(Saved data entries)
+ + + + + + +
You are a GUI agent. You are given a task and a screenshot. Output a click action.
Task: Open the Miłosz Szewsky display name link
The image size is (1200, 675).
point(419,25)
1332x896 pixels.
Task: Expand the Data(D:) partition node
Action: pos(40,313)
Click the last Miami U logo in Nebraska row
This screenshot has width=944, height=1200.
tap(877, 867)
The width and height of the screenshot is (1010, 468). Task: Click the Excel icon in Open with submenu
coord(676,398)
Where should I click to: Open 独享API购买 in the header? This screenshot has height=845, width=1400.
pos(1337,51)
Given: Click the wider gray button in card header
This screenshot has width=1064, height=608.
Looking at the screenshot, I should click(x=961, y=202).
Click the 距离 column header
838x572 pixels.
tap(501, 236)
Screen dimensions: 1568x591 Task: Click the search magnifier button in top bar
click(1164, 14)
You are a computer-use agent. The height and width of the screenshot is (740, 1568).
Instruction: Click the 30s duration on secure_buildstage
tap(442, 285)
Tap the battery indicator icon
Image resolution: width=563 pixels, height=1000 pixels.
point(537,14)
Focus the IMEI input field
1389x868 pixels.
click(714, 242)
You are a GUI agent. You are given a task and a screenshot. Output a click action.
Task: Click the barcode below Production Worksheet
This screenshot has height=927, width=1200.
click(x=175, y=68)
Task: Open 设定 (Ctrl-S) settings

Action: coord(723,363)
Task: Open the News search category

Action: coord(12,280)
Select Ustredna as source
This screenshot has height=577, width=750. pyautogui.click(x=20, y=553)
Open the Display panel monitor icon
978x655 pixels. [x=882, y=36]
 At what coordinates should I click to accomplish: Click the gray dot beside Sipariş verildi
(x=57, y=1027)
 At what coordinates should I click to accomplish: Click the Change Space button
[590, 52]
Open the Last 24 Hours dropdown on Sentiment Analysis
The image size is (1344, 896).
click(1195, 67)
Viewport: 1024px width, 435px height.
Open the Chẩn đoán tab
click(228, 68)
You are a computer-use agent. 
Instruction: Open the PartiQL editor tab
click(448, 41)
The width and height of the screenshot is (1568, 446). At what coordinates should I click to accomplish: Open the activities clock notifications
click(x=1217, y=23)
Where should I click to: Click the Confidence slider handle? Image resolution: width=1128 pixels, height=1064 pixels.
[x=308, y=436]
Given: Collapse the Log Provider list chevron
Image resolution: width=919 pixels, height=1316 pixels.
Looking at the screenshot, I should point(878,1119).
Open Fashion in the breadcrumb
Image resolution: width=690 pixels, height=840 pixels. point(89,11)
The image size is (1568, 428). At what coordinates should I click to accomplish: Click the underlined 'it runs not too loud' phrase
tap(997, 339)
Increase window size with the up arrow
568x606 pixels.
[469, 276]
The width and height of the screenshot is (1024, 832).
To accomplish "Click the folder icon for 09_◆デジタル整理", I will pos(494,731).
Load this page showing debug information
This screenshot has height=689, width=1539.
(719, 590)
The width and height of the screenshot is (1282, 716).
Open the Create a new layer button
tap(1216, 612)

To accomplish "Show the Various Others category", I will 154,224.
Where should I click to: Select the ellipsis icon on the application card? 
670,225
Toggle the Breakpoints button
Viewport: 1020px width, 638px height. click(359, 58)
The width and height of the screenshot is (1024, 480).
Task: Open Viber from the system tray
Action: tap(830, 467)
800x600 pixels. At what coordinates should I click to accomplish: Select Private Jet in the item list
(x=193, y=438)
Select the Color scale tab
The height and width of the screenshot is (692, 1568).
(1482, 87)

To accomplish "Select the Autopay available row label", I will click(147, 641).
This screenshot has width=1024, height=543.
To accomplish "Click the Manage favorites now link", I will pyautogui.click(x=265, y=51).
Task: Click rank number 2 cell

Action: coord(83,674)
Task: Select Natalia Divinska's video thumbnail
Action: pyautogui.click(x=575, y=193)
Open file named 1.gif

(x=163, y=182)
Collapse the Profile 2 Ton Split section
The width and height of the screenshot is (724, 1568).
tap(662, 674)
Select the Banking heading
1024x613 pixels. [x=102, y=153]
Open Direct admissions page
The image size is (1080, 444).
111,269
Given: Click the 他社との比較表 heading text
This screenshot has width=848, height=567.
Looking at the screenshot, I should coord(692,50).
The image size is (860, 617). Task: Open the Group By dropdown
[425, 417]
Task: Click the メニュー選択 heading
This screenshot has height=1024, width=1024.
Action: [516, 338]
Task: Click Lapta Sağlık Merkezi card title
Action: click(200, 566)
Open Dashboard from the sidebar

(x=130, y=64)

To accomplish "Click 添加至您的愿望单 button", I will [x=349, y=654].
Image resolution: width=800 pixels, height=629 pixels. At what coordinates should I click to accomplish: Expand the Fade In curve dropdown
+ + + + + + +
WHAT YOU HAVE TO DO
Reproduce all of the data exactly as given.

RESPONSE TO THE TASK
You are a GUI agent. You are given a task and a screenshot. Output a click action.
Task: Open the Miłosz Szewsky display name link
The image size is (1200, 675).
point(419,25)
1332x896 pixels.
Task: Expand the Data(D:) partition node
Action: pos(40,313)
Click the last Miami U logo in Nebraska row
This screenshot has width=944, height=1200.
tap(877, 867)
The width and height of the screenshot is (1010, 468). Task: Click the Excel icon in Open with submenu
coord(676,398)
Where should I click to: Open 独享API购买 in the header? This screenshot has height=845, width=1400.
pos(1337,51)
Given: Click the wider gray button in card header
This screenshot has width=1064, height=608.
Looking at the screenshot, I should click(x=961, y=202).
Click the 距离 column header
838x572 pixels.
tap(501, 236)
Screen dimensions: 1568x591 Task: Click the search magnifier button in top bar
click(1164, 14)
You are a computer-use agent. The height and width of the screenshot is (740, 1568).
Instruction: Click the 30s duration on secure_buildstage
tap(442, 285)
Tap the battery indicator icon
Image resolution: width=563 pixels, height=1000 pixels.
point(537,14)
Focus the IMEI input field
1389x868 pixels.
click(714, 242)
You are a GUI agent. You are given a task and a screenshot. Output a click action.
Task: Click the barcode below Production Worksheet
This screenshot has height=927, width=1200.
click(x=175, y=68)
Task: Open 设定 (Ctrl-S) settings

Action: coord(723,363)
Task: Open the News search category

Action: coord(12,280)
Select Ustredna as source
This screenshot has height=577, width=750. pyautogui.click(x=20, y=553)
Open the Display panel monitor icon
978x655 pixels. [x=882, y=36]
 At what coordinates should I click to accomplish: Click the gray dot beside Sipariş verildi
(x=57, y=1027)
 At what coordinates should I click to accomplish: Click the Change Space button
[590, 52]
Open the Last 24 Hours dropdown on Sentiment Analysis
The image size is (1344, 896).
click(1195, 67)
Viewport: 1024px width, 435px height.
Open the Chẩn đoán tab
click(228, 68)
You are a computer-use agent. 
Instruction: Open the PartiQL editor tab
click(448, 41)
The width and height of the screenshot is (1568, 446). At what coordinates should I click to accomplish: Open the activities clock notifications
click(x=1217, y=23)
Where should I click to: Click the Confidence slider handle? Image resolution: width=1128 pixels, height=1064 pixels.
[x=308, y=436]
Given: Collapse the Log Provider list chevron
Image resolution: width=919 pixels, height=1316 pixels.
Looking at the screenshot, I should point(878,1119).
Open Fashion in the breadcrumb
Image resolution: width=690 pixels, height=840 pixels. point(89,11)
The image size is (1568, 428). At what coordinates should I click to accomplish: Click the underlined 'it runs not too loud' phrase
tap(997, 339)
Increase window size with the up arrow
568x606 pixels.
[469, 276]
The width and height of the screenshot is (1024, 832).
To accomplish "Click the folder icon for 09_◆デジタル整理", I will pos(494,731).
Load this page showing debug information
This screenshot has height=689, width=1539.
(719, 590)
The width and height of the screenshot is (1282, 716).
Open the Create a new layer button
tap(1216, 612)

To accomplish "Show the Various Others category", I will 154,224.
Where should I click to: Select the ellipsis icon on the application card? 
670,225
Toggle the Breakpoints button
Viewport: 1020px width, 638px height. click(359, 58)
The width and height of the screenshot is (1024, 480).
Task: Open Viber from the system tray
Action: tap(830, 467)
800x600 pixels. At what coordinates should I click to accomplish: Select Private Jet in the item list
(x=193, y=438)
Select the Color scale tab
The height and width of the screenshot is (692, 1568).
(1482, 87)

To accomplish "Select the Autopay available row label", I will click(147, 641).
This screenshot has width=1024, height=543.
To accomplish "Click the Manage favorites now link", I will pyautogui.click(x=265, y=51).
Task: Click rank number 2 cell

Action: coord(83,674)
Task: Select Natalia Divinska's video thumbnail
Action: pyautogui.click(x=575, y=193)
Open file named 1.gif

(x=163, y=182)
Collapse the Profile 2 Ton Split section
The width and height of the screenshot is (724, 1568).
tap(662, 674)
Select the Banking heading
1024x613 pixels. [x=102, y=153]
Open Direct admissions page
The image size is (1080, 444).
111,269
Given: Click the 他社との比較表 heading text
This screenshot has width=848, height=567.
Looking at the screenshot, I should coord(692,50).
The image size is (860, 617). Task: Open the Group By dropdown
[425, 417]
Task: Click the メニュー選択 heading
This screenshot has height=1024, width=1024.
Action: [516, 338]
Task: Click Lapta Sağlık Merkezi card title
Action: click(200, 566)
Open Dashboard from the sidebar

(x=130, y=64)

To accomplish "Click 添加至您的愿望单 button", I will [x=349, y=654].
Image resolution: width=800 pixels, height=629 pixels. At what coordinates should I click to accomplish: Expand the Fade In curve dropdown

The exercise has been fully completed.